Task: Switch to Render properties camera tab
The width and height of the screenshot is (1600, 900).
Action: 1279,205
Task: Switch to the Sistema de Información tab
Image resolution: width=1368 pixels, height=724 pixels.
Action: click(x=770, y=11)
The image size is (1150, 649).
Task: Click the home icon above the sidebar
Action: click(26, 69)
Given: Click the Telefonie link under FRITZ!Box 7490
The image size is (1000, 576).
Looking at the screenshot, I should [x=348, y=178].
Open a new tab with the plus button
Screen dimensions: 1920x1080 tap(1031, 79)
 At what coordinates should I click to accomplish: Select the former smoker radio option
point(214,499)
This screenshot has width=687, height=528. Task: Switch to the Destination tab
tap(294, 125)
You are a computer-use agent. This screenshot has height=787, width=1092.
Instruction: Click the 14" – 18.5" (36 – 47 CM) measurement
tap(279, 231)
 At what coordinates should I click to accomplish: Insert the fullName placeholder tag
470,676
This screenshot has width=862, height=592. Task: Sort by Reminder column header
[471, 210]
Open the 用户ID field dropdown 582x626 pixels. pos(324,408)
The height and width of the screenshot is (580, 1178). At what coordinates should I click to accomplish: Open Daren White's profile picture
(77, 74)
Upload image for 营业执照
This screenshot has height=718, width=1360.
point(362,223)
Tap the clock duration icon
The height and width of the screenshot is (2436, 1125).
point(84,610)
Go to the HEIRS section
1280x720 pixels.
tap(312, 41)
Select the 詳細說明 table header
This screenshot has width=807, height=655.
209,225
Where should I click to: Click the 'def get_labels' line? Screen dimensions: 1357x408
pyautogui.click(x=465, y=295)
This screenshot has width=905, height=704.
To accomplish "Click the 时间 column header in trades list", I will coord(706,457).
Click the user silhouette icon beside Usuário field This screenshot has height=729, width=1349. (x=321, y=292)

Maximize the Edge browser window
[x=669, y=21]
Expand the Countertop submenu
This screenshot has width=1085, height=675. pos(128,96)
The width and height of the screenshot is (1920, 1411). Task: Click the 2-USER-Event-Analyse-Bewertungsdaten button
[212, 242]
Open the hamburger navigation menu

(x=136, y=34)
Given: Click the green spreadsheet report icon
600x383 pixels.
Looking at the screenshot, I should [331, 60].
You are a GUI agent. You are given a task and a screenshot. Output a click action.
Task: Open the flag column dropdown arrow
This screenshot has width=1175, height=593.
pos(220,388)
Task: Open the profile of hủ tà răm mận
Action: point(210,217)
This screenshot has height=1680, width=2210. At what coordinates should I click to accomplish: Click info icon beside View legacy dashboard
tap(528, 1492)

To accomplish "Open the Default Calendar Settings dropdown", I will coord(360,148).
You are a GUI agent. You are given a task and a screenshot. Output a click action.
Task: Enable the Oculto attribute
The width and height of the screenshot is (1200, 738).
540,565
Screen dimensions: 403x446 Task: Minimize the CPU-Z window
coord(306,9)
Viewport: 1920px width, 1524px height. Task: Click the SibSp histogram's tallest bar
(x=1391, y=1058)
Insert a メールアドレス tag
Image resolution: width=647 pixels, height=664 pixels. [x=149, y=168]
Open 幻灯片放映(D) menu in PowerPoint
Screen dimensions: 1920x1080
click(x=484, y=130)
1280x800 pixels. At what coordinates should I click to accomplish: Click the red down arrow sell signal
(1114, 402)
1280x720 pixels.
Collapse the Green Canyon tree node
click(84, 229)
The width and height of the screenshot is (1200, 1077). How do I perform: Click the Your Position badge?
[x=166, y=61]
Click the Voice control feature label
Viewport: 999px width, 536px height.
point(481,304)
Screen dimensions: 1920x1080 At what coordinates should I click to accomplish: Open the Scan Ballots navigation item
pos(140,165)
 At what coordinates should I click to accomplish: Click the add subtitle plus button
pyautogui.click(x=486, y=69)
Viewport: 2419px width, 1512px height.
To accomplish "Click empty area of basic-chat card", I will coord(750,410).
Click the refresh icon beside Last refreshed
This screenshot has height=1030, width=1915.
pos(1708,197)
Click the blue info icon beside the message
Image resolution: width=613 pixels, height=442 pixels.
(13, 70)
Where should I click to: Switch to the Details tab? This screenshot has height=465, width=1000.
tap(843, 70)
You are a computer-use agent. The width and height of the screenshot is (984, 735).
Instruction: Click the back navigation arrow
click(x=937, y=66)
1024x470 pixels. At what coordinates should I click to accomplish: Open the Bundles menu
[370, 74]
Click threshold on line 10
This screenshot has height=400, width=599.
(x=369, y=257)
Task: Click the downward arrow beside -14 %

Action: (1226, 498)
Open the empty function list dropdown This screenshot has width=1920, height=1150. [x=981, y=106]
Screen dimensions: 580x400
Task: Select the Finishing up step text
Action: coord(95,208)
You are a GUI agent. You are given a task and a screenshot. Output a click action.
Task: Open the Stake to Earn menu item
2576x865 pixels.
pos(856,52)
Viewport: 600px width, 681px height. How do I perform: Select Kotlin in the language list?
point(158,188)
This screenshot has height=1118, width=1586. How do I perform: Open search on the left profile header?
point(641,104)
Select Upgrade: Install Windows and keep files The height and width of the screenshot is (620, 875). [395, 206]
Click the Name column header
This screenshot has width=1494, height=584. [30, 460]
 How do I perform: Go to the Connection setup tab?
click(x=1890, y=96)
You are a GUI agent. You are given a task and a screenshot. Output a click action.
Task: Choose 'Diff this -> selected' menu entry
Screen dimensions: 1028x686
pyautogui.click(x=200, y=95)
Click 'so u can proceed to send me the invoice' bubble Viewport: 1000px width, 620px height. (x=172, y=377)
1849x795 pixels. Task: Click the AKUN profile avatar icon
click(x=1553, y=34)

· · ·

To be done: Reproduce the listing word for word, from its first line through the line that contains "Open the 用户ID".

Result for this task:
Task: Switch to Render properties camera tab
The width and height of the screenshot is (1600, 900).
Action: 1279,205
Task: Switch to the Sistema de Información tab
Image resolution: width=1368 pixels, height=724 pixels.
Action: click(x=770, y=11)
The image size is (1150, 649).
Task: Click the home icon above the sidebar
Action: click(26, 69)
Given: Click the Telefonie link under FRITZ!Box 7490
The image size is (1000, 576).
Looking at the screenshot, I should [x=348, y=178].
Open a new tab with the plus button
Screen dimensions: 1920x1080 tap(1031, 79)
 At what coordinates should I click to accomplish: Select the former smoker radio option
point(214,499)
This screenshot has width=687, height=528. Task: Switch to the Destination tab
tap(294, 125)
You are a computer-use agent. This screenshot has height=787, width=1092.
Instruction: Click the 14" – 18.5" (36 – 47 CM) measurement
tap(279, 231)
 At what coordinates should I click to accomplish: Insert the fullName placeholder tag
470,676
This screenshot has width=862, height=592. Task: Sort by Reminder column header
[471, 210]
Open the 用户ID field dropdown 582x626 pixels. pos(324,408)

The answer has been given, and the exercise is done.